How Mansfield Has Contributed To The Forest City's Greatness

Richland Co., Ohio


Historical Records

- - - - - -

How Mansfield Has Contributed To The Forest City's Greatness

Source:  RICHLAND SHIELD & BANNER:  20 July 1895, Vol. LXXVIII, No. 10


Submitted by Amy


The growth, population, wealth, importance and influence of the Forest City is marvelous.  It is believed that Cleveland is larger in population than Cincinnati, and there is every ground for the faith, that having the lead, she will maintain it in all future time.

The wealth of Cleveland as a whole, and the business activities of its rich men, assure this.  The coal and iron trade, the shipping and ship building, the carrying business, internal and foreign commerce put Cleveland ahead in the race between the two cities.  In casually looking at her increased population it is surprising how the rural districts feed the city in all lines of professions and business callings.

The leading men today in Cleveland are not natives of the city or of the county of Cuyahoga.  The time was when Columbiana County and the little old town of New Lisbon gave of her sturdy men and good women a great deal to Cleveland, and continues to give, but our old home county has contributed also.

Less than forty years ago, Amos Townsend, was a country merchant in Mansfield.  He removed to Cleveland, energy and business capacity he brought with him;  that was all, no money.  In turn he became one of the leading merchants of the Forest City, president of the city council and a legislator in the congress of the United States, representing more directly the city of Cleveland.

# Data lines:
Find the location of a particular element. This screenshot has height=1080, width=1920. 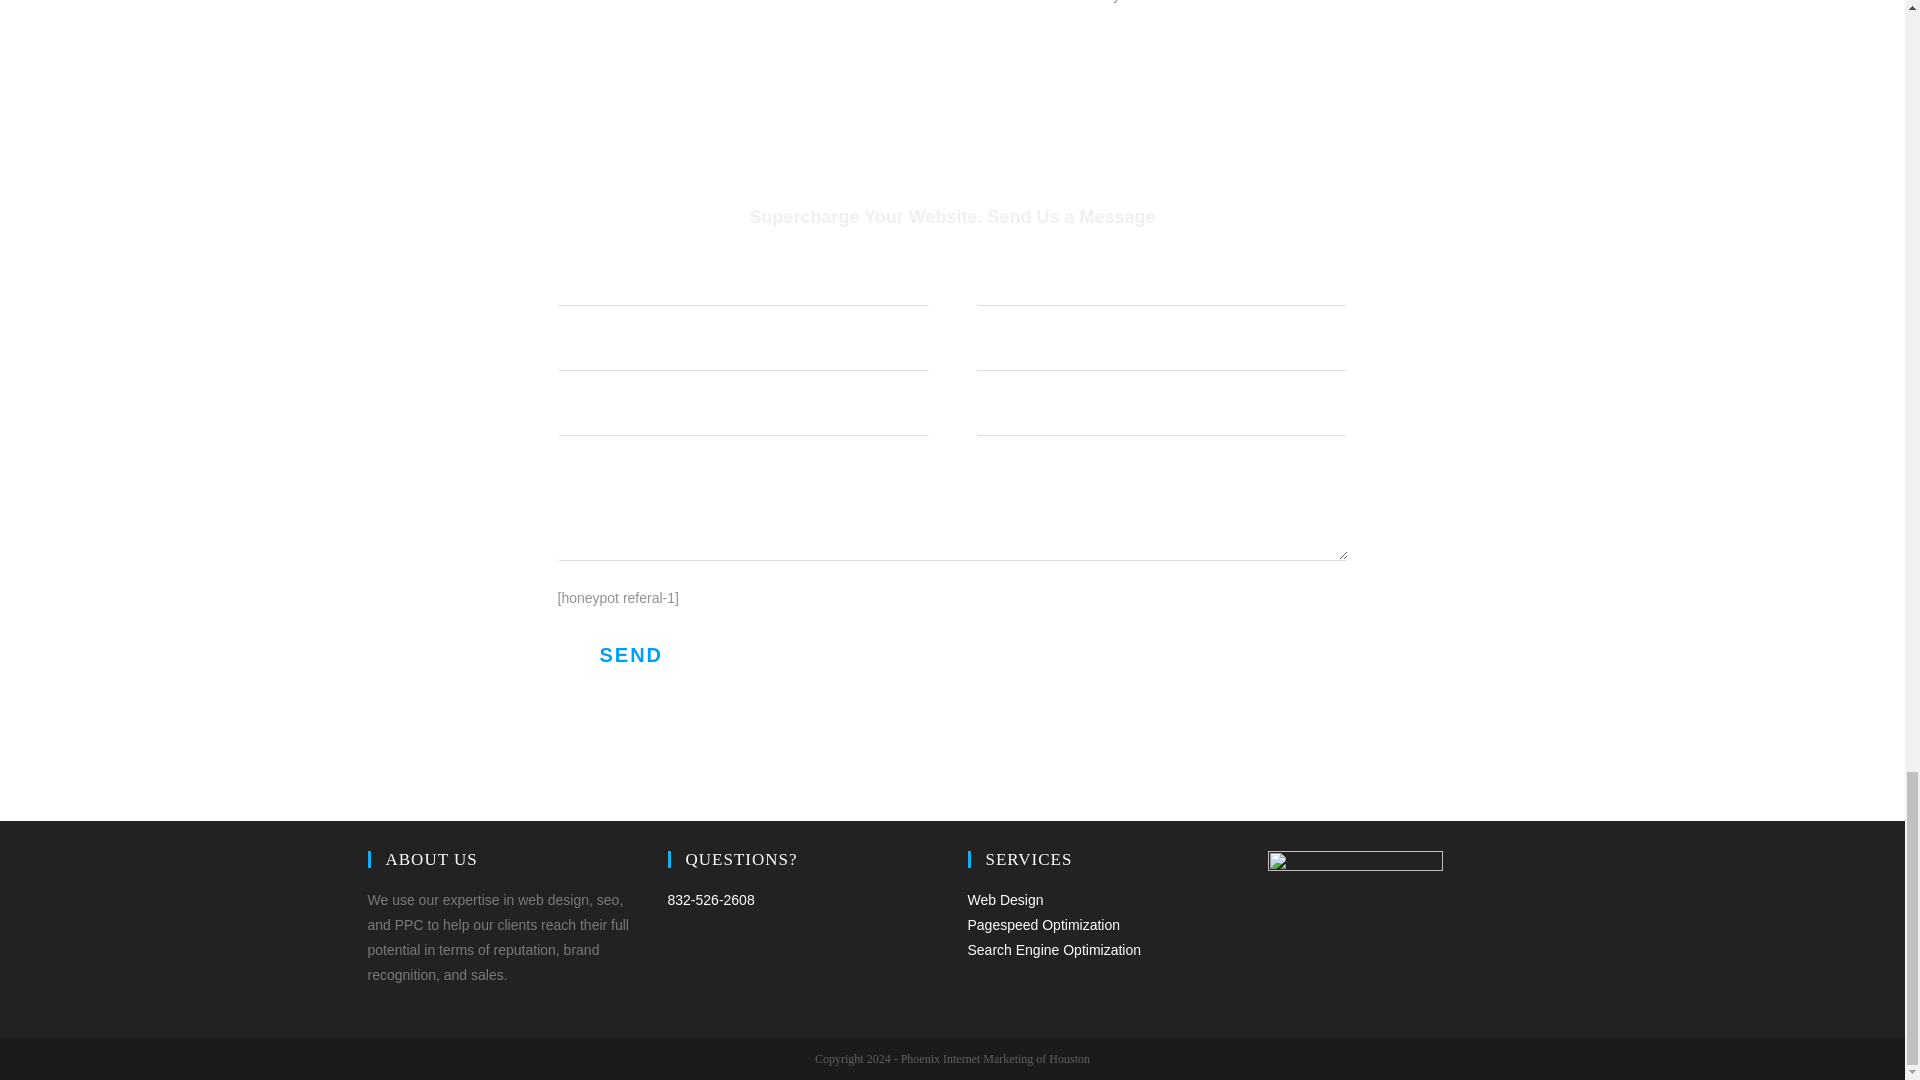

Pagespeed Optimization is located at coordinates (1044, 924).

# What this exercise asks:
A. Repeat the portion of the Mansfield article above between "The leading men" and "has contributed also.", inclusive.
B. In the Mansfield article, what was Amos Townsend's occupation in Mansfield before he moved to Cleveland?
C. Resume the Mansfield article from the point where it stops.

# In response:
A.
The leading men today in Cleveland are not natives of the city or of the county of Cuyahoga.  The time was when Columbiana County and the little old town of New Lisbon gave of her sturdy men and good women a great deal to Cleveland, and continues to give, but our old home county has contributed also.

B. He was a country merchant.

C.
Within the last year he passed away, leaving a large estate and much lamented by the people.

Back in the early days of old Richland, James Coffinberry was born, a son to the old "Count", the first law student in Mansfield.  He, the son, became a citizen of Cleveland, was elevated to the bench and was very highly regarded as man, lawyer and judge.  He too has gone to the unseen country, but, dying, he left behind him a great character, and his work when in life is by all highly spoken of.

When appointed to the United States district bench for the northern district of Ohio Charles T. Sherman and family removed here.  Here he died.  Here also his son, Henry S. Sherman, a brilliant young lawyer, lived all his active professional life.

Here also came Zalmon S. Stocking, who still has business interests in Mansfield, in managing the property of his wife here located.  In my younger years, Mr. Stocking was a druggist in Mansfield, and and excellent business man.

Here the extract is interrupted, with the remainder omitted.